By performing thermal imaging before conventional mammography, a patient can be monitored more carefully, and then by accurately utilizing mammography or ultrasound as soon as is possible to detect the actual lesion - (once it has grown large enough and dense enough to be seen on mammographic film), thermography can increase the patient’s treatment options and ultimately improve the outcome.
It is in this role that thermography provides its most practical benefit to the general public and to the medical profession. It is certainly an adjunct to mammography and not a competitor. In fact, thermography has the ability to identify patients at the highest risk and actually increase the effective usage of mammographic imaging procedures.
The best possible plan is to use every appropriate test adjunctively to get the highest detection rates.
Who should have Breast Imaging?
All women can benefit from breast thermography screening. However, it is especially appropriate for younger women (30 - 50) whose denser breast tissue makes it more difficult for mammography to be effective. Also for women of all ages who, for many reasons, are unable to undergo routine mammography. This test can provide a 'clinical marker' to the doctor or mammographer that a specific area of the breast needs particularly close examination.

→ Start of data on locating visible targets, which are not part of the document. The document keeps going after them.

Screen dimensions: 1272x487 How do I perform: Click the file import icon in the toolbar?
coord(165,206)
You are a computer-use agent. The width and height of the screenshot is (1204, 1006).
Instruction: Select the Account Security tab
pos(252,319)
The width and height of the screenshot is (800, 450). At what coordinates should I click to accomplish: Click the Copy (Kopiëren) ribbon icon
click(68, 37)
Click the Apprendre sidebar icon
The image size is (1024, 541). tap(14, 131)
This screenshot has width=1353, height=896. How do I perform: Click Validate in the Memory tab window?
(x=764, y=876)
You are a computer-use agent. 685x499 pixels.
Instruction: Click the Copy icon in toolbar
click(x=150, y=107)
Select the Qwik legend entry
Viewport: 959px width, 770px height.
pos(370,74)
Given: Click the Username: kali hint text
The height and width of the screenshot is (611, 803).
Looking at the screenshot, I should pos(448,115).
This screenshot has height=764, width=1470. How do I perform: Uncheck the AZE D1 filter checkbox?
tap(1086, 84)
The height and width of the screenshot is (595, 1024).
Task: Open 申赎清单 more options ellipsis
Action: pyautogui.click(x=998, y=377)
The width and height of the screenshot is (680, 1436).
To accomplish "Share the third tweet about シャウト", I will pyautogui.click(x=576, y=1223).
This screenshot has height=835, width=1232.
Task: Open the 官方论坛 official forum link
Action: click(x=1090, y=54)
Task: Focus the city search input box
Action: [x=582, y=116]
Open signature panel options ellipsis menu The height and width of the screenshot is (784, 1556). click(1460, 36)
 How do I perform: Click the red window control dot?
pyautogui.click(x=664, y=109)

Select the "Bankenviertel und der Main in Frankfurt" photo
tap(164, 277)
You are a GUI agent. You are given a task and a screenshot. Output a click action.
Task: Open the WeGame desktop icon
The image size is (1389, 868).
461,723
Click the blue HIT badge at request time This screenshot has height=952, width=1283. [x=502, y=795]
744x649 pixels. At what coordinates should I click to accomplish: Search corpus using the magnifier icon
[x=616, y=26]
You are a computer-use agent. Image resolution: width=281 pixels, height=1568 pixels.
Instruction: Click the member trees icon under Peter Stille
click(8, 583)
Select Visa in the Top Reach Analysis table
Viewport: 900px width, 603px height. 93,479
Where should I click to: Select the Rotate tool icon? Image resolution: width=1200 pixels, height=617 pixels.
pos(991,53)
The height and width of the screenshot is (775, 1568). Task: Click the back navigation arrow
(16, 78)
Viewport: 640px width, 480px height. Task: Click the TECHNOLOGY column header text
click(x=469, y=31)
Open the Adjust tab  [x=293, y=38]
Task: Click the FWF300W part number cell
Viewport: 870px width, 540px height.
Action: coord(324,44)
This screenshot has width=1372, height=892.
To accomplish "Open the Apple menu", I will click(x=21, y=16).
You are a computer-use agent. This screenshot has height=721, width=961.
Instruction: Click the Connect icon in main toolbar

It takes years for a tumor to grow thus the earliest possible indication of abnormality is needed to allow for the earliest possible treatment and intervention. Thermography's role in monitoring breast health is to help in early detection and monitoring of abnormal physiology. Aggressive tumors grow because they have their own rapidly increasing blood supply. They get "wired" into the body's autonomic sympathetic nervous system and creates a thermal signature on the skin. The nitric oxide produced by actively growing cancer cells also has a thermal signature visible on the skin, both of which are visible in the thermogram as sensitive as 1/100th of a degree.
Breast cancers tend to grow significantly faster in younger women under 50.
Age Average Tumor Doubling Time
Under 50 80 Days
50 - 70 157 Days
Over 70 188 Days
Source: Cancer 71:3547-3551, 1993
The faster a malignant tumor grows, the more Infrared radiation it generates. For younger women in particular, results from thermography screening can lead to earlier detection and, ultimately, longer life.
Early Detection Guidelines
One day there may be a single method for the early detection of breast cancer. Until then, using a combination of methods will increase your chances of detecting cancer in an early stage. These methods include:
- Annual breast examination by your physician.
- Annual breast thermography screening for women of all ages.
- Mammography, when considered appropriate for women who are aged 50 or older and/or recommended by your physician.
- Personal awareness for changes in the breasts by monthly self breast examination.
- Readiness to discuss quickly any such changes with a doctor.
The best possible plan is to use every appropriate test adjunctively to get the highest detection rates
Inflammatory Breast Disease
Thermography is especially helpful in detecting Inflammatory Breast Disease (IBC). It is rare, but the most aggressive form of breast cancer and has a faster doubling time than other breast cancers. Doubling time is the time it takes for cancer cells to divide and grow. IBC makes up perhaps 3%- 6% of all breast cancers. IBC usually does not manifest as a tumor; it usually grows in nests or “sheets” in the breast. The cancer cells clog the lymph vessels just below the skin giving the classic symptoms of warmth and color changes to the skin. Mammograms and ultrasounds often miss IBC because there is no mass, no tumor. Because IBC has inflammation and heat, thermography is a test for detection of IBC.